Via The Big Lead, Time Magazine talks to Rick Helling, who warned the MLBPA about steroid use back in 1998:

That same winter, with the party raging at full throttle, one man rose up and basically announced the whole damn thing was a fraud. Rick Helling, a 27-year-old righthanded pitcher and the players' representative for the Texas Rangers, stood up at the winter meeting of the Executive Board of the Major League Baseball Players Association and made an announcement. He told his fellow union leaders that steroid use by ballplayers had grown rampant and was corrupting the game.

"There is this problem with steroids," Helling told them. "It's happening. It's real. And it's so prevalent that guys who aren't doing it are feeling pressure to do it because they're falling behind. It's not a level playing field. We've got to figure out a way to address it.

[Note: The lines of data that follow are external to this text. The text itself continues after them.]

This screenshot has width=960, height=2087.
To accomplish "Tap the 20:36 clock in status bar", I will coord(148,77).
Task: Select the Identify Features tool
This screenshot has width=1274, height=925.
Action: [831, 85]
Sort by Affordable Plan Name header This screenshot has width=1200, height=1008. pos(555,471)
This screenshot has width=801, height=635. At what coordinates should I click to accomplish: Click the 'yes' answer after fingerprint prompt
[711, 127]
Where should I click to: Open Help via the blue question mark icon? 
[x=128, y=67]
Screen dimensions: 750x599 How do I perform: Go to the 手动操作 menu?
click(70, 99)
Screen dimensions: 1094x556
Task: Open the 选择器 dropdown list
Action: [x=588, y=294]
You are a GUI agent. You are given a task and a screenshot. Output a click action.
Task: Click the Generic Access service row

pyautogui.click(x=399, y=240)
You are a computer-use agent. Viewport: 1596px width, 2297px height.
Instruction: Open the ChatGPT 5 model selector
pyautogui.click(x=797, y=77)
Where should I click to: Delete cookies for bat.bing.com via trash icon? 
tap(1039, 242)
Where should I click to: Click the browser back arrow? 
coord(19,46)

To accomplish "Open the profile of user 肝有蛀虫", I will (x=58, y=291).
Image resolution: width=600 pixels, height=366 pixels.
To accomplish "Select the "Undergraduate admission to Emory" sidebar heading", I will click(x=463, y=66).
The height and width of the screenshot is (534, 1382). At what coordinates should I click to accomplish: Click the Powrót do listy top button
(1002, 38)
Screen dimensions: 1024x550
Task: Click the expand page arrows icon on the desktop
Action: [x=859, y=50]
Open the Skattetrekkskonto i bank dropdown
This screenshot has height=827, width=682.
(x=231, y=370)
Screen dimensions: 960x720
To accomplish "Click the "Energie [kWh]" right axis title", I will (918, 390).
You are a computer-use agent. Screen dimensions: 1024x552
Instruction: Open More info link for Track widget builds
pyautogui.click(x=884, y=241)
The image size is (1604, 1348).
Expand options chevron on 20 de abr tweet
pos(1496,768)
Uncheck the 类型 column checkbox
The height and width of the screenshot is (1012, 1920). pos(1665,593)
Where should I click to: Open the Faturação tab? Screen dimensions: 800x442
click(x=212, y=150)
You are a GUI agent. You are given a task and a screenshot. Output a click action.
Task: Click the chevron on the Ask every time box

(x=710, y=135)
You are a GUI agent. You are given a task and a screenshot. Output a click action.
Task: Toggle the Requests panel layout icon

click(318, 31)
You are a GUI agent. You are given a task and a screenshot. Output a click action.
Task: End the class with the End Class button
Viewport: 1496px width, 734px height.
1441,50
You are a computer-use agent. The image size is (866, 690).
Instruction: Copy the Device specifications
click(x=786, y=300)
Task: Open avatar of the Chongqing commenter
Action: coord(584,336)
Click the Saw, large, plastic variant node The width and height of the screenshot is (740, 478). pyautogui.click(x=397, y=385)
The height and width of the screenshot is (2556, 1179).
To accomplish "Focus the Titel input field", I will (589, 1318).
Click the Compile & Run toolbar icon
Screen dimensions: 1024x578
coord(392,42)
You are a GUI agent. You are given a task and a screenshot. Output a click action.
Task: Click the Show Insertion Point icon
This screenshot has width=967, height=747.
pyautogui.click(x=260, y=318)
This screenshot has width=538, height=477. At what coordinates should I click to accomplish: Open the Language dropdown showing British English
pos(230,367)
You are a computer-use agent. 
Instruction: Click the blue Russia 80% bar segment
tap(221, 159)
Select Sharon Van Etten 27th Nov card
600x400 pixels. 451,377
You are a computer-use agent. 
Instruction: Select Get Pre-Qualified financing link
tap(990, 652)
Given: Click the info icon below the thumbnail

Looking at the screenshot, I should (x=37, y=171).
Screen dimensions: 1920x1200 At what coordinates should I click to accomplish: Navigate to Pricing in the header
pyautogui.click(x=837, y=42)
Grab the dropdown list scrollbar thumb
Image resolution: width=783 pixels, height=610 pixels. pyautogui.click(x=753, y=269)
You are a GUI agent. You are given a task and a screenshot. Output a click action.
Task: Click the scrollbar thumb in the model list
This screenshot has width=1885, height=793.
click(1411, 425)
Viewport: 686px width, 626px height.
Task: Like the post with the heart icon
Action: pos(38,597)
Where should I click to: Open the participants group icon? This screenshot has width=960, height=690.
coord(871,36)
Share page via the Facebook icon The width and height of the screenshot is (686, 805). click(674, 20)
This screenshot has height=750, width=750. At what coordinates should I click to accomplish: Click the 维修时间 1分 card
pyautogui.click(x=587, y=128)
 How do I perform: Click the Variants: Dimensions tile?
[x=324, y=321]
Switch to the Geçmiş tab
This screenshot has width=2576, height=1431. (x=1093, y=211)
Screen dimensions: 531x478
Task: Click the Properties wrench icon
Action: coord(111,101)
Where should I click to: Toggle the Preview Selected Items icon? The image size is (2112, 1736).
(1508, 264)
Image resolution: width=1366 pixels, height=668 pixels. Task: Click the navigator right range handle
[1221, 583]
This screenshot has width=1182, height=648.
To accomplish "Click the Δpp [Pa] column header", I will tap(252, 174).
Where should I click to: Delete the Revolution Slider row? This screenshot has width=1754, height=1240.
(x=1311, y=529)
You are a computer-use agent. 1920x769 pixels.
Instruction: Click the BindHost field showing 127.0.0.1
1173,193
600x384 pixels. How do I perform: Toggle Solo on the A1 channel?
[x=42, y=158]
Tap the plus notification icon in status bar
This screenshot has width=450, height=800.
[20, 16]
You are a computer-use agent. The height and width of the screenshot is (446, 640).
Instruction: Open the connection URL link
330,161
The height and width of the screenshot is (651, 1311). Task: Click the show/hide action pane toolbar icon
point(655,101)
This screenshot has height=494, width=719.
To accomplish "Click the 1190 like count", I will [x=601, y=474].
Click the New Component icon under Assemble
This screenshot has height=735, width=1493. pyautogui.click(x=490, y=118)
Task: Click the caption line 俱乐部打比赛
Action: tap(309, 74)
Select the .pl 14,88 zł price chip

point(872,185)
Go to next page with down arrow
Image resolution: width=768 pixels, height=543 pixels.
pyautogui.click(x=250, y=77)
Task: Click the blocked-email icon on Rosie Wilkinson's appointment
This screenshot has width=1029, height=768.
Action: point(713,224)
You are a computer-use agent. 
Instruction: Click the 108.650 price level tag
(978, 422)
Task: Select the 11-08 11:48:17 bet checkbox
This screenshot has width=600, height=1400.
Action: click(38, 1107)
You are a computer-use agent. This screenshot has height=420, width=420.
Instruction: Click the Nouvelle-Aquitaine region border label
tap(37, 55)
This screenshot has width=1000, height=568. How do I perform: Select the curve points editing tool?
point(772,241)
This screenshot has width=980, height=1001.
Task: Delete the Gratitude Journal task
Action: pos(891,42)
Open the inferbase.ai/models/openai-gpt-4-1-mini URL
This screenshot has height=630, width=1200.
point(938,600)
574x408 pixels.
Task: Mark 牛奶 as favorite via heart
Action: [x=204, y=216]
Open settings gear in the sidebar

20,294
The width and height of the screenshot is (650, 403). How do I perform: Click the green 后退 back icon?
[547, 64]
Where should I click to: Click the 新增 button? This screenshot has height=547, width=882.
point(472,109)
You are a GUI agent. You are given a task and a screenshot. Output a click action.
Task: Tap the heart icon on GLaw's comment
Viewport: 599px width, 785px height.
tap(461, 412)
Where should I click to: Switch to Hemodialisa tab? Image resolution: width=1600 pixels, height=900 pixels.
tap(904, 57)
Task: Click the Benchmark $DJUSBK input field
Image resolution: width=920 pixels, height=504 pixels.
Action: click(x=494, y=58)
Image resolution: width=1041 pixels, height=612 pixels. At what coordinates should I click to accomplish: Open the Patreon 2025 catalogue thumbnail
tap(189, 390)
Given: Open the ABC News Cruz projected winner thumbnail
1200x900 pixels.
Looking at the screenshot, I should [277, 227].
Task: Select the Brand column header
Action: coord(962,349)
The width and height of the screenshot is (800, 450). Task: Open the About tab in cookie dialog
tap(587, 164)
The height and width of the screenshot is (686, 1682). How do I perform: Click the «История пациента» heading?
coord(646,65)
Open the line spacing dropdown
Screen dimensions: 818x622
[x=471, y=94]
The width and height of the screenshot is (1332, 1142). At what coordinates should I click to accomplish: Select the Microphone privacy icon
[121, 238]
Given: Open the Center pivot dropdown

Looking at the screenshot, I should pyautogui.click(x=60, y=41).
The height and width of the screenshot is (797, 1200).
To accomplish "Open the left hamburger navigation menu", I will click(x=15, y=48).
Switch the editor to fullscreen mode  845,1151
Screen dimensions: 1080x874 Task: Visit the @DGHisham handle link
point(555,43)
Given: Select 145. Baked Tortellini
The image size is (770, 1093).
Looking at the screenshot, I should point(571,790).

"It's a bigger deal than people think. It's noticeable enough that it's creating an uneven playing field. What really bothers me is that it's gotten so out of hand that guys are feeling pressure to do it. It's one thing to be a cheater, to be somebody who doesn't care whether it's right or wrong. But it's another thing when other guys feel like they have to do it just to keep up. And that's what's happening. And I don't feel like this is the right way to go."

At that point, the union could have cleaned this up on their own. They could have instituted testing, kept it quiet, pushed doping out of the sport. They chose to ignore the problem, as they were making too much money at the time.


Posted by David Pinto at 01:03 PM | Cheating | TrackBack (0)
Comments

True enough, the union choose to 'ignore' the problem (or more accurately, they, along with MLB owners, chose not to make a public issue of it) but I'm not sure that if everyone (union and owners alike) were making less money, the results would have been all that different. It's tempting to cast this as a "we're too rich to care" drama, and to some extents that may be true. But we can't ever forget the 400 pound gorilla in the room when talking about ANY action (joint or otherwise) regarding matters affecting players, rules, business practice, etc. ..and that is the CBA. Neither party has the right to just "do something" relating to anything relating to the game...especially something as material as whether to submit players to testing (blood, urine or otherwise). Any act must either be negotiated or not done at all. My guess is that somewhere along the lines, someone attempted to raise this and require more stringent testing/penalties long before 2002 or even 1998....But there was no way that the Union would ever agree to that.

Posted by: Al at February 26, 2009 02:03 PM

I don't think the CBA prohitbited the players from testing themselves. It kept the owners from testing them, but if the players wanted to do internal testing, I don't see how the owners could stop them. Then again, I'm not a lawyer.

Posted by: David Pinto at February 26, 2009 04:25 PM

Dave - of course those internal tests would remain private. Once the press ogt wind of it they would bury any and all players.

It was better to do it as part of the 2002 CBA - and also better to let the same whiny sportswriters of today publish their poetic feel good Sosa/McGwire tomes and cash in before they had to do some actual reporting work.